Seminar: Why Parallel Computing?
Wu Feng
Professor, Computer Science
Director, Synergy Lab
Virginia Tech
Friday, December 6, 2024
2:30 - 3:45PM
3100 Torgersen Hall
Abstract
This talk motivates the need for parallel and distributed computing across the entire software stack from the application and its underlying algorithms to programming ecosystems (including tools) to systems software and runtime systems to architecture. From the applications and algorithms perspective, the talk will briefly touch on research in global climate modeling, computational fluid dynamics, biological sequence search, carcinogenesis, parallel programming with pictures, image processing, biomedical imaging (for COVID-19) and graph processing. The talk will then dive down the software stack to examine "write once, run anywhere" ecosystems for parallel and distributed computing on heterogeneous resources (i.e., CPU, GPU, and FPGA) and related simultaneous co-scheduling of such heterogeneous resources as well as scalability of deep-learning systems via I/O analysis and optimization.
Biography
Wu Feng is a Professor of Computer Science at Virginia Tech (VT), where he directs the Synergy Lab and serves as the VT site co-director for the NSF Center for Space, High-performance, and Resilient Computing (SHREC).
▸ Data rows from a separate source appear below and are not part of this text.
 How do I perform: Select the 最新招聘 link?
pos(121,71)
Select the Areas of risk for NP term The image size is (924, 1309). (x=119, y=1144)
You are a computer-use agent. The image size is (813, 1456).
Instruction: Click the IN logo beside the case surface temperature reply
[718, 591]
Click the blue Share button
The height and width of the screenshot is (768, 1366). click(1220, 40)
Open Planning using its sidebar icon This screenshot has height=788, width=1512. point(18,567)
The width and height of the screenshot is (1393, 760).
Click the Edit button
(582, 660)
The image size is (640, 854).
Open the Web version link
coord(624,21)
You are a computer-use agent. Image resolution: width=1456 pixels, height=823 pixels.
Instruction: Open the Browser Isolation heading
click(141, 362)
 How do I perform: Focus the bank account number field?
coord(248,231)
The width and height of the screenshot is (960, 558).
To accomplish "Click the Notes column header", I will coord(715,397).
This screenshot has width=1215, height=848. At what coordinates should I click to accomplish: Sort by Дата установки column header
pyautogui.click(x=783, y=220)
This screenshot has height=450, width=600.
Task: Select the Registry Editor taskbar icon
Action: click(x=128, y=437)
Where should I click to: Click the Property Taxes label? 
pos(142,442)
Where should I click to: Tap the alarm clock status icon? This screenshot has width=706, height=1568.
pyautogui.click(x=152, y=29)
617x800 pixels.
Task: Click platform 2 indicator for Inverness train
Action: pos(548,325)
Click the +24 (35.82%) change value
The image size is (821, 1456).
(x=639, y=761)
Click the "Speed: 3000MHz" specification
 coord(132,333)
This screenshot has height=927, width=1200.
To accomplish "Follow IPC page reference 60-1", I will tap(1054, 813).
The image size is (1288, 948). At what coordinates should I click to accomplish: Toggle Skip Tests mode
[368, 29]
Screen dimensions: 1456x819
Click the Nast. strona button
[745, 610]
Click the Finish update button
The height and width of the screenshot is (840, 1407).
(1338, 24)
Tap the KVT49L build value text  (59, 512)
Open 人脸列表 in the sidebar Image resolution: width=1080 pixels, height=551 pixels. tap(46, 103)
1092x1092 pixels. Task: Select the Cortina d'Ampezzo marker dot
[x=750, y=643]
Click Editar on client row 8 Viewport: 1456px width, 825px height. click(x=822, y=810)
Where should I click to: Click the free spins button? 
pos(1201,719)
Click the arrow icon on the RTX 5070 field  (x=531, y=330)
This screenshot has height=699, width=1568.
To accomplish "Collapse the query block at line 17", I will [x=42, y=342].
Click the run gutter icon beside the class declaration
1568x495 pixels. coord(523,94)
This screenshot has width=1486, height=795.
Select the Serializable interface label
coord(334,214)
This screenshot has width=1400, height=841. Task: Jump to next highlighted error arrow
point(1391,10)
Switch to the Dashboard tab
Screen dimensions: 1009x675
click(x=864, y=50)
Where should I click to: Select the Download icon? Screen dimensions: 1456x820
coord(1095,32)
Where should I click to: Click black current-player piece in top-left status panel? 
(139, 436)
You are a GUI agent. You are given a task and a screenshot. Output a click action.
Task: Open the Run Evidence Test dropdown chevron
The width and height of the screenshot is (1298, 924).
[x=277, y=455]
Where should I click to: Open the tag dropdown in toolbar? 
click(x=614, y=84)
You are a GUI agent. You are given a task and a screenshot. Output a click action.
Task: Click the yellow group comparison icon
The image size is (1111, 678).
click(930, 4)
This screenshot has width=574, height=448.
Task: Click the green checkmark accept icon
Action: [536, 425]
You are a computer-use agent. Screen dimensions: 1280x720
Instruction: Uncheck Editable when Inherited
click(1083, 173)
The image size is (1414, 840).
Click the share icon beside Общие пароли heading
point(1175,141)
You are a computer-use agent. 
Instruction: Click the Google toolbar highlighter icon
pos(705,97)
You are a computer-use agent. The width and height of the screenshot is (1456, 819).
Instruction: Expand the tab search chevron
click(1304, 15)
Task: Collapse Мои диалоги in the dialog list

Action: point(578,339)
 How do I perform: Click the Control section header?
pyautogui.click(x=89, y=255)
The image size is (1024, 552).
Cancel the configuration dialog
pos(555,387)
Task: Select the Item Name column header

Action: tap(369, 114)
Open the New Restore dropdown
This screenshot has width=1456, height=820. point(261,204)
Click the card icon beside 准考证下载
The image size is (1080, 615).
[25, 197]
In addition, he holds appointments in the Department of Electrical & Computer Engineering, Health Sciences, and Biomedical Engineering and Mechanics. His research sits at the synergistic intersection of architecture, software, algorithms, and applications for high-performance parallel and distributed computing. He has published 300+ peer-reviewed manuscripts in high-performance computing and networking, green computing, and computational science and engineering. Of particular note are "The Green Computing Book: Tackling Energy Efficiency at Large Scale" as well as the Green500 List and a worldwide Microsoft cloud commercial about his biocomputing research. He holds a Ph.D. in Computer Science from the University of Illinois at Urbana-Champaign (1996), a M.S. in Computer Engineering (1990), and B.S. degrees in Electrical & Computer Engineering and Music from Penn State University (1988).